START Record set

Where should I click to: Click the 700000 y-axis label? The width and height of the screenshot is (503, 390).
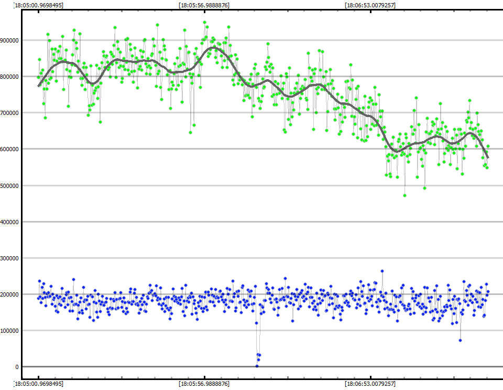[10, 113]
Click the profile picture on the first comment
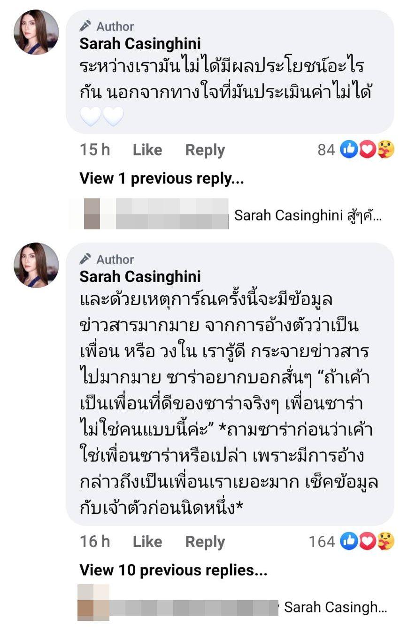 pos(37,32)
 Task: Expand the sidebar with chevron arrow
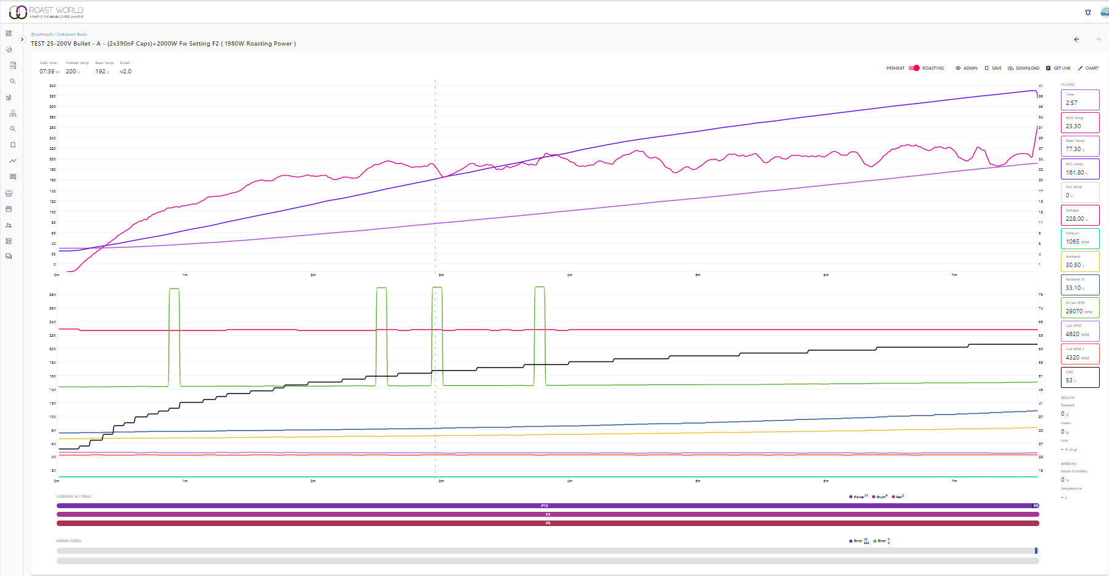click(x=22, y=39)
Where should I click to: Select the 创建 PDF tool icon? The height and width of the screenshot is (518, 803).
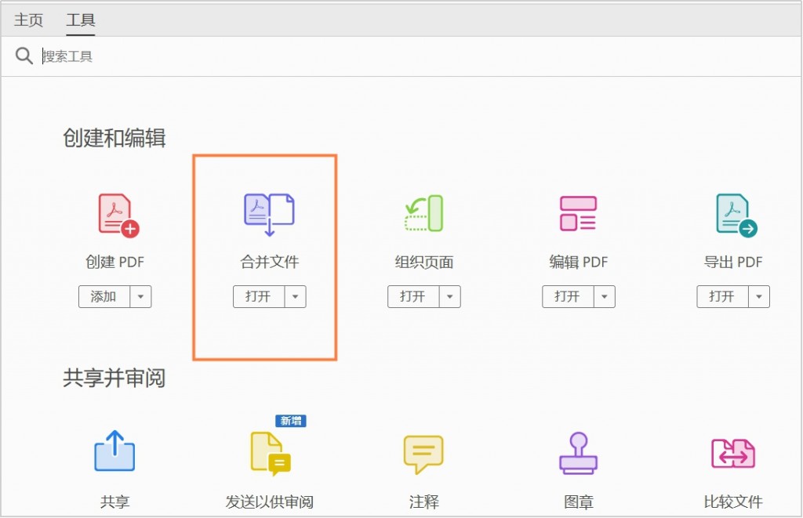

END Record set

▶ **Requirement**
Could you write out exactly the lines running from the one with "Task: Expand the sidebar with chevron arrow" through the last line of the data above, both ends kept, and omit any picture?

▶ **Answer area**
 Task: Expand the sidebar with chevron arrow
click(x=22, y=39)
Where should I click to: Select the 创建 PDF tool icon? The height and width of the screenshot is (518, 803).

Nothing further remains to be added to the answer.